• À 300m, ne tournez pas dans l'impasse

    L'autre jour, je suis tombé sur la numérisation d'un supplément de Cassus Belli "Manuel pratique du Jeu de Rôle". Sa lecture est intéressante. Même si beaucoup de contenu est très poussiéreux et sent bon une pratique du JdR un peu dépassée, il y a toujours quelques infos à en retirer.

    Je voudrais revenir sur l'article "Comment sauver un scenario". Celui-ci explique comment se tirer d'une impasse dans laquelle la partie serait arrivée.
    Je pense que dans un système de joueurs classique, chacune des situations bloquantes décrites peut être évitée en amont.
    Pour cela, listons les 3 causes communes de ce genre de positions inextricables.

    « C'est la faute à pas d'chance »

    La première cause typique d'une impasse est lorsqu'un résultat d'un jet de dé bloque les PJs. Que ce soit pour être passé à côté de la perception nécessaire à la suite, ou plus directement pour avoir causé la mort d'un protagoniste (PJ compris).
    C'est l'un des risques avec les SRA Aléas. Pourtant, il est facile de ne pas tomber dans ces pièges.
    L'un des corollaires du principe "le système de jeu n'est pas important" est "le système de jeu ne sert qu'à aider le détenteur de l'autorité à prendre une décision qu'il ne pourrait déterminer seul".
    On en trouve souvent une reformulation sous la forme "ne jetez les dés que lorsqu'il est intéressant que vos PJs ratent".
    Bref, l'idée est de se dire que si un jet de dé peut conduire à une situation bloquante, il ne faut tout simplement pas le faire.
    Attention, on parle bien d'une action qui est censée réussir, mais qui en cas de pas de chance et d'échec critique va entraîner une fin précipitée de la séance. Donc, sont exclus les jets pour une résolution dont l'échec est intéressant ou au moins encore jouable, ainsi que ceux qui sont obligatoires de part la cohérence de l'histoire. Si ces derniers posent un problème, c'est qu'on est dans un des deux cas suivants.

    « Ça me paraissait marrant sur le coup »
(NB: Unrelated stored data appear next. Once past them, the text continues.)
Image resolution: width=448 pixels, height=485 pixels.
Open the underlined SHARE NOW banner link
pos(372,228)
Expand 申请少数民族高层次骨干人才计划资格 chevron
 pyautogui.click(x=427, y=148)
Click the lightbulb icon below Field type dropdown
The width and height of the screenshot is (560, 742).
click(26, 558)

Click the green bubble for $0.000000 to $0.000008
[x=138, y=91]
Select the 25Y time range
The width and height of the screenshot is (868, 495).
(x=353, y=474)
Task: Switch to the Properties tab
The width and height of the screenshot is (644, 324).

    Il peut arriver qu'un joueur fasse faire une action stupide, ou même suicidaire à son perso. Ça va d'une accusation du Prince de la ville sans aucune preuve, à la charge d'une armée, seul. Peut importe le système de jeu, la cohérence de l'histoire peut pousser dans une impasse (mort, emprisonnement pour les 20 prochaines années, protagoniste qui s'échappe et effectue son rituel final…)
    Dans le système de joueurs classique, où le MJ est détenteur de l'autorité, ça se résout très facilement : c'est au MJ de reprendre le contrôle du personnage. Non, le noble éduqué ne va pas apostropher le roi, il sait qu'il doit passer par son chambellan. Non, l'aventurier non suicidaire et sans honneur ne va pas tirer l'épée devant la vingtaine de gardes. Non, l'équipe du SWAT ne va pas pousser l'otage dans l'eau pour le protéger des terroristes, du moins pas avant de lui avoir délié les mains et les jambes. Non, un geôlier consciencieux ne va pas laisser une cellule ouverte durant sa pause, juste car ça peut être amusant…
    Ceci peut être fait subtilement, surtout quand le joueur n'a pas conscience d'aller dans le mur. Du genre : "ton perso sait, par étiquette, qu'en rentrant dans la salle il doit se présenter aux officiers". Ou "ton perso sent que s'il continue à insulter les flics, il va se faire coffrer et passer la nuit au poste". Après, on peut aussi laisser le choix une fois la mise en garde faite. "Tu es certain de vouloir ramasser l'arme du crime à main nue ?" ou "Tu me confirmes que tu jettes un œil par la fenêtre alors qu'un sniper vient d'abattre ton collègue ?"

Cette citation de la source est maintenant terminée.